An acclaimed poet, Rachel Rose never expected to spend her nights careening along for the ride while the police teams search for armed suspects. Yet once she decided to meet the people who devoted their lives to police K9 units, she found herself signing up for ride-alongs, training runs and other challenges that these courageous police officers and their K-9s face on a daily basis. The following is excerpted from “The Dog Lover Unit: Lessons in Courage from the World's K9 Cops” and can be purchased here.

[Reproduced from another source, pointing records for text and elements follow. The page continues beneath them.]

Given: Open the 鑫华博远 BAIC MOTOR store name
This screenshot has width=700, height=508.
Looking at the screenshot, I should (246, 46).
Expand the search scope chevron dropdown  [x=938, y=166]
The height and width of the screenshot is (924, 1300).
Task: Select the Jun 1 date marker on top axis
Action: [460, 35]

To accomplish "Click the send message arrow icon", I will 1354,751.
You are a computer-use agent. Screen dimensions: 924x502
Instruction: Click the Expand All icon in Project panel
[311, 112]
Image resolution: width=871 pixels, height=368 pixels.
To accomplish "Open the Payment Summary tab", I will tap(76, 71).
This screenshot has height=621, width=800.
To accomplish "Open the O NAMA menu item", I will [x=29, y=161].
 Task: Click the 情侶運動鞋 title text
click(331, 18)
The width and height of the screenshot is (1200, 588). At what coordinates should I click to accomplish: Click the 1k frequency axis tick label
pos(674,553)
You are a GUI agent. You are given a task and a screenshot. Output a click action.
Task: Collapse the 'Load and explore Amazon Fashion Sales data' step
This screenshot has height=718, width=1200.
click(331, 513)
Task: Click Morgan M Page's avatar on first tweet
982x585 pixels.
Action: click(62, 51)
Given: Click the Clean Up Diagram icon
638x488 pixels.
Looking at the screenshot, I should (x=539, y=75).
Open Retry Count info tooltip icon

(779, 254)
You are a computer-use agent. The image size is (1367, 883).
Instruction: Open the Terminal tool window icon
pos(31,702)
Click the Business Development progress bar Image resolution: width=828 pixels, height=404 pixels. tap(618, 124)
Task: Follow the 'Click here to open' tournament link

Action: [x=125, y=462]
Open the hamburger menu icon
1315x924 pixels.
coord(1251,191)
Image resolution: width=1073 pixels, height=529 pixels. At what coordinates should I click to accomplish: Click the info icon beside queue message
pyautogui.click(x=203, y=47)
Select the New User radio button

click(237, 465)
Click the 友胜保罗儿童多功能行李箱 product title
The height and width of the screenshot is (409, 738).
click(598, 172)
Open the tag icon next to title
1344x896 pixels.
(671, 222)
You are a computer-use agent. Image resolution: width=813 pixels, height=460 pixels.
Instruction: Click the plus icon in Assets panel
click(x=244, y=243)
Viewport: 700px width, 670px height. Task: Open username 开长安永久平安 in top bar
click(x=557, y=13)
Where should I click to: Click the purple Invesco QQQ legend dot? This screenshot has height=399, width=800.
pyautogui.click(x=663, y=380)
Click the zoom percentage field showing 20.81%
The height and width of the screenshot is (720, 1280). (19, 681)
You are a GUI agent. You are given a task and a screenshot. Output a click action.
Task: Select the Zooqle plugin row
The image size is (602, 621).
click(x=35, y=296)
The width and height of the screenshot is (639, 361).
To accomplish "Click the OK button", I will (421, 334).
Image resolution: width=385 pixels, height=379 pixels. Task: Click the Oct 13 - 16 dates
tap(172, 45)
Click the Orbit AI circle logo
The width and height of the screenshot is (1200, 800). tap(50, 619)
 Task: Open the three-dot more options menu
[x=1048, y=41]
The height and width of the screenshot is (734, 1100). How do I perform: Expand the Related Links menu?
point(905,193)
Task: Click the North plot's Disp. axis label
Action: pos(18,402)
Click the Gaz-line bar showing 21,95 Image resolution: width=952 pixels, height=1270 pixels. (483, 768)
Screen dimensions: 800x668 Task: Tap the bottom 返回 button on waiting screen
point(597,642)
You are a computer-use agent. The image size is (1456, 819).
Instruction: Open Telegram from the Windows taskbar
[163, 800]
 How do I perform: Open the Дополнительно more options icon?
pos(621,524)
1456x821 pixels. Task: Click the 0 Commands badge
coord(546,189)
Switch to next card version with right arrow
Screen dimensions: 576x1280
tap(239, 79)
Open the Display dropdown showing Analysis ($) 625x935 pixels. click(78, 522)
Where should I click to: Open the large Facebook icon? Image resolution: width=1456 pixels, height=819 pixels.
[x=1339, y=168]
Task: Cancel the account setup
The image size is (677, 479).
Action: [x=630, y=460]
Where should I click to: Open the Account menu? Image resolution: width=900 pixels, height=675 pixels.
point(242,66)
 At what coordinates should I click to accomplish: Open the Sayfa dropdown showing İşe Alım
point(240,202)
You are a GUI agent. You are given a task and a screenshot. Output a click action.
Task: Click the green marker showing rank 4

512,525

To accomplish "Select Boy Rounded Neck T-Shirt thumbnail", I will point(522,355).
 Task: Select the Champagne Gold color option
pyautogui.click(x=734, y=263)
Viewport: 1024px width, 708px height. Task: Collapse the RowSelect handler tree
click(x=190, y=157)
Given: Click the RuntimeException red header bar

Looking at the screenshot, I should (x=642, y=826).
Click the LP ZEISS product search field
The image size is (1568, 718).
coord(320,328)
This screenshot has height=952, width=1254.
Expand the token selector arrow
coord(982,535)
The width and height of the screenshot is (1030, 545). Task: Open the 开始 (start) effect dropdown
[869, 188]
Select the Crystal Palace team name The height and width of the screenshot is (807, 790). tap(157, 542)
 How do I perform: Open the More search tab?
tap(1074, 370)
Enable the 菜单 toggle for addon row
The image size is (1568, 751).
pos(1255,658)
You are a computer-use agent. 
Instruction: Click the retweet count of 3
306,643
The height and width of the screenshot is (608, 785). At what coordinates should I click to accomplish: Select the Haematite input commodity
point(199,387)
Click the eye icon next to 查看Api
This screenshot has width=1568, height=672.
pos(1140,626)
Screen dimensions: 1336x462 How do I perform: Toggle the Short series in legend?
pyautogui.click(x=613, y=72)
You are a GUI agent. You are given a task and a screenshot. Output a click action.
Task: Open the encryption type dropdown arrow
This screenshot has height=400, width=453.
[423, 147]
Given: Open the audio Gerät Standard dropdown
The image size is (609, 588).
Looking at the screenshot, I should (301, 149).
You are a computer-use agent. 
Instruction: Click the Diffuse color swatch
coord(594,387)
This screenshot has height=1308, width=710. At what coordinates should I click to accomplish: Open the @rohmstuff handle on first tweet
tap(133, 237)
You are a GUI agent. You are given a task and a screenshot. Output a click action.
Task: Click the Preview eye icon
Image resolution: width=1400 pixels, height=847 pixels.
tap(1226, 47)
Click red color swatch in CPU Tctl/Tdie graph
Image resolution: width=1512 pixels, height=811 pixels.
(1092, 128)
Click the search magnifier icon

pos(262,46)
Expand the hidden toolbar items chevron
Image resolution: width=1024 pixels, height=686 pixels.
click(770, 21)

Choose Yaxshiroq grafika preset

The sad truth of police work is that both dogs and officers sometimes die in the line of duty. In my time on the road, I meet a few officers whose dogs had been killed on the job. The first is Doug Lewis. Several RCMP dog handlers have mentioned Doug Lewis, and I’m nervous about meeting this survivor face-to-face. My fears are put at ease when he answers the door with a tiny Maltese/Yorkie puppy nestled in his muscular arms. I knew Lewis was retired; I just didn’t know he’d be so young and so fit. Tall and sun-bronzed, with dark hair, he and his wife, Christine, look like they have stepped out of the pages of a fitness magazine.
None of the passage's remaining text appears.